New York, 1974. Chris (Clive Owen), la cinquantaine, est libéré pour bonne conduite après plusieurs années de prison pour un règlement de compte meurtrier. Devant la prison, Frank, son jeune frère (Billy Crudup), un flic prometteur, est là, à contrecœur. Ce ne sont pas seulement des choix de « carrières » qui ont séparé Chris et Frank, mais bien des choix de vies et une rivalité depuis l’enfance. Leur père Léon, qui les a élevés seul, a toujours eu pour Chris une préférence affichée, malgré les casses, la prison… Pourtant, Frank espère que son frère a changé et veut lui donner sa chance : il le loge, lui trouve un travail, l’aide à renouer avec son père (James Caan) et son ex-femme , Monica (Marion Cotillard). Malgré ces tentatives, Chris est vite rattrapé par son passé et replonge. Pour Frank, c’est la dernière des trahisons, il ne fera plus rien pour Chris. Mais c'est déjà trop tard et le destin des deux frères restera lié à jamais.

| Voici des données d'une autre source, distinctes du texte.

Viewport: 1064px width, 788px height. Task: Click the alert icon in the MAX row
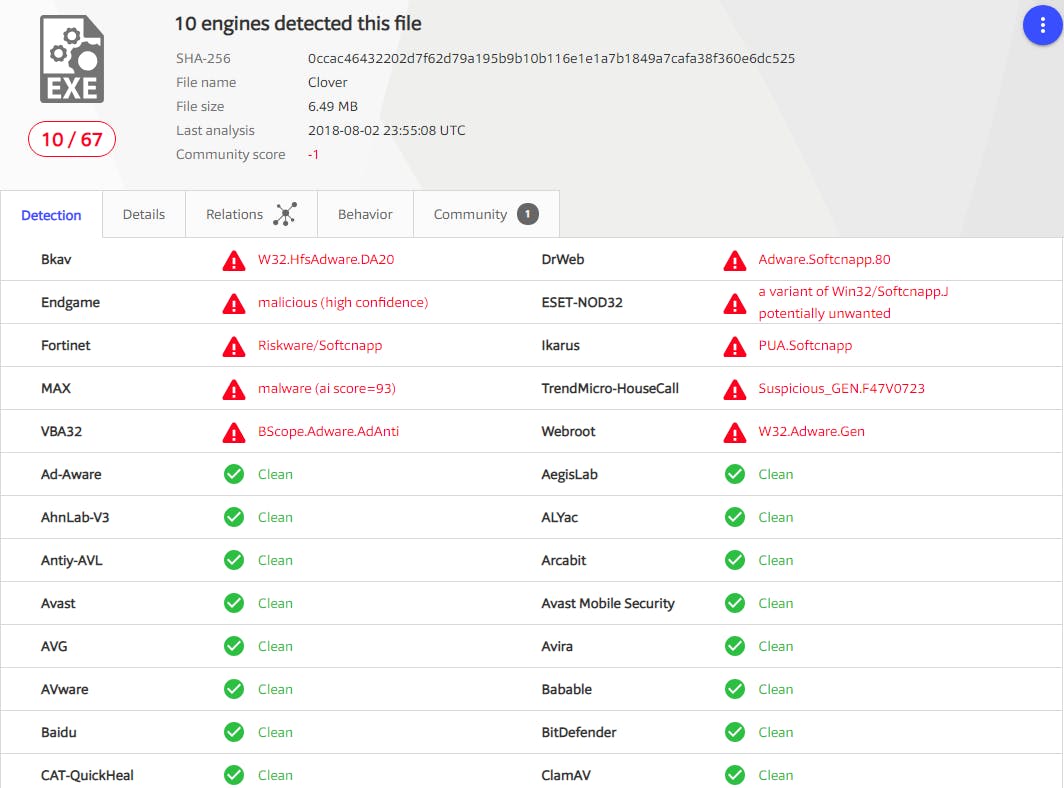[234, 389]
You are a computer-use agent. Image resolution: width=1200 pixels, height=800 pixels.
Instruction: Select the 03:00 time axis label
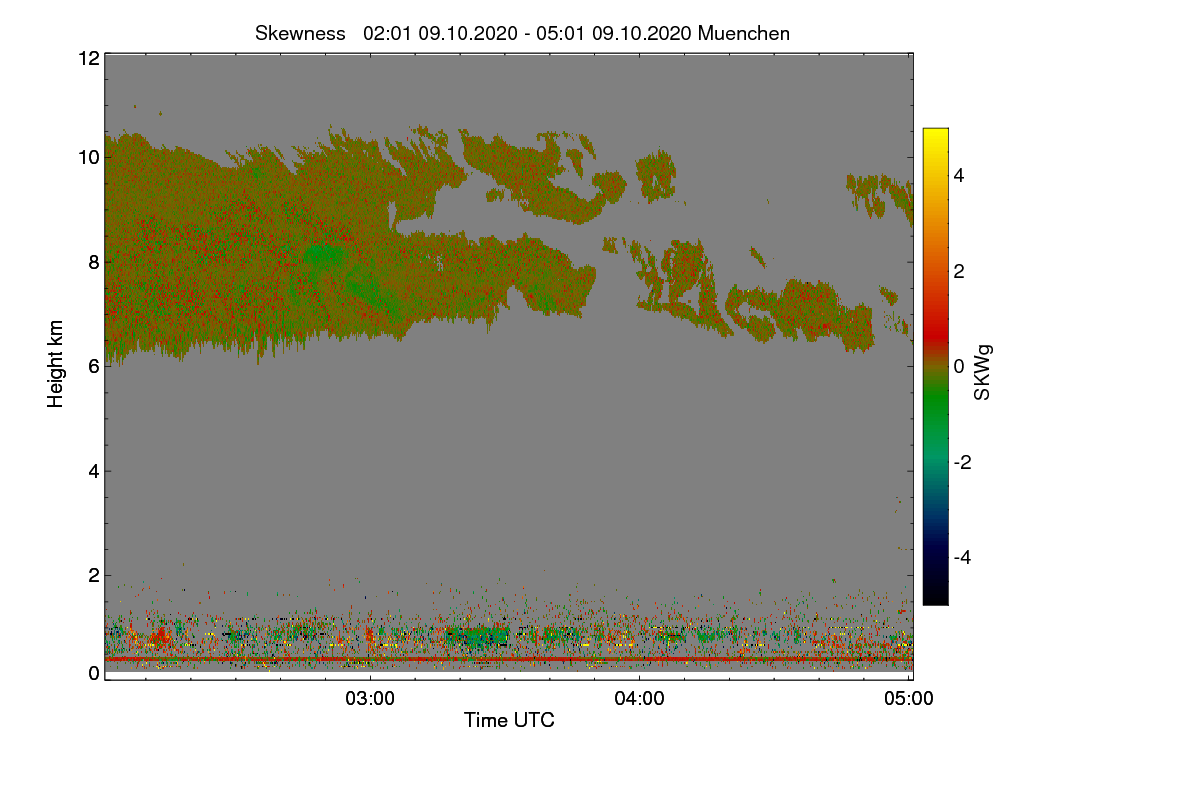[370, 699]
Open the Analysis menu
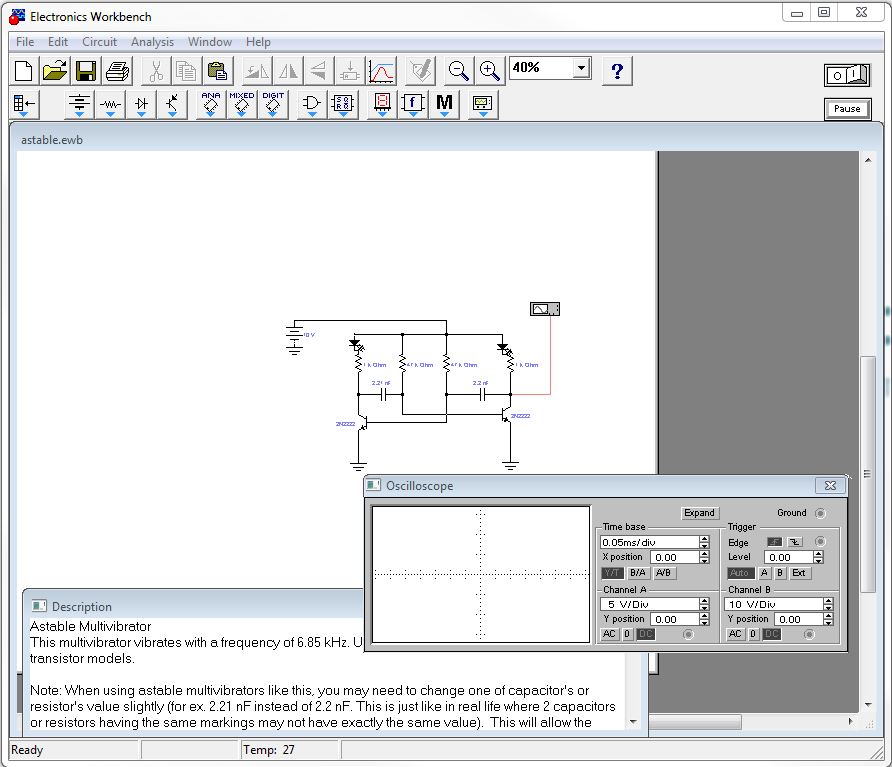 [x=152, y=42]
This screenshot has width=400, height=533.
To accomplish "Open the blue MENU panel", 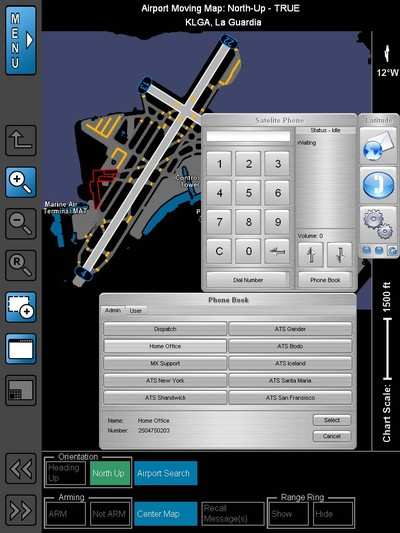I will pos(21,40).
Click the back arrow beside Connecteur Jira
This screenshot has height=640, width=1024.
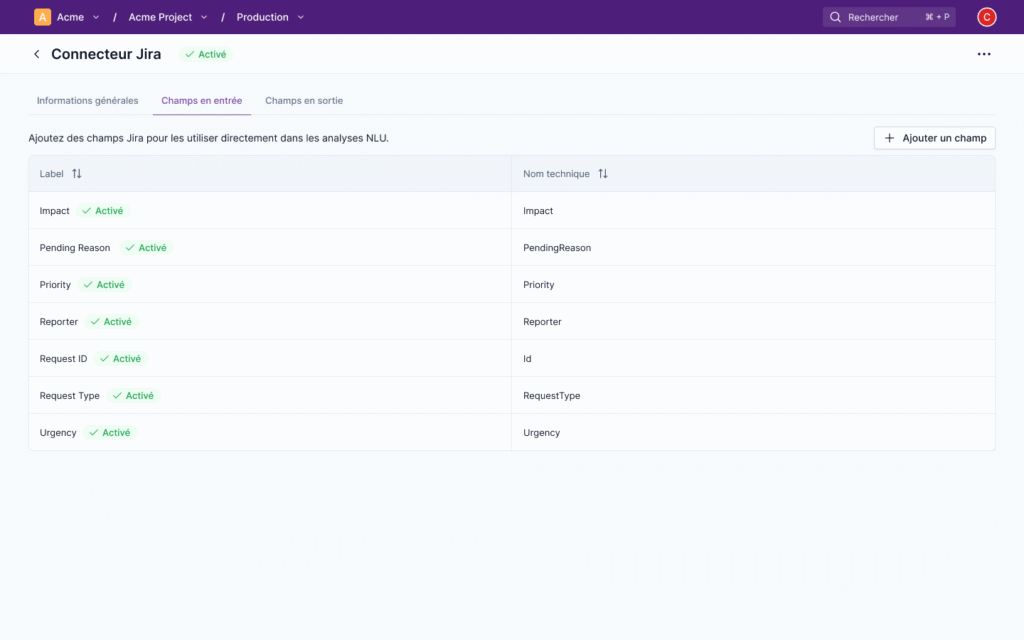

Étrillé à Cannes, où Canet se mesurait à trop forte partie (c’est là que les cinéphiles français ont découvert Scorsese, Coppola, Schatzberg et consorts en version originale), Blood Ties mérite peut-être d’être revu avec plus d’indulgence, pour ce qu’il est : l’hommage sincère et appliqué d’un encore jeune réalisateur français aux grands maîtres qui l’ont inspiré.Hommage doublé d’une déclaration d’amour au New York des années 70, dont les images ont marqué son imaginaire.De ce point de vue, c’est réussi.La reconstitution est si fidèle et la photographie si vintage (merci Instagram!) qu’on se croirait par instants dans un mash up de French Connection, Mean Streets, Taxi Driver et Le Parrain.Clive Owen et Billy Cudrup, tout en moumoutes et pattes d’eph, ne déparent pas le casting d’époque et James Caan est comme un pont jeté entre les seventies et aujourd’hui. Certes, on a déjà vu ces images et vécu ces situations des milliers de fois et tout est surligné et surjoué (l’accent de Marion Cotillard, sa mèche de cheveux à la Sue Ellen, sa bouche tordue et ses fuck à répétition, vont faire le bonheur des haters d’internet). Mais on peut quand même éprouver quelque plaisir coupable à ce voyage dans le temps d’un cinéma que, comme Guillaume Canet, on a adoré, pour un tas de bonnes mais aussi de mauvaises raisons.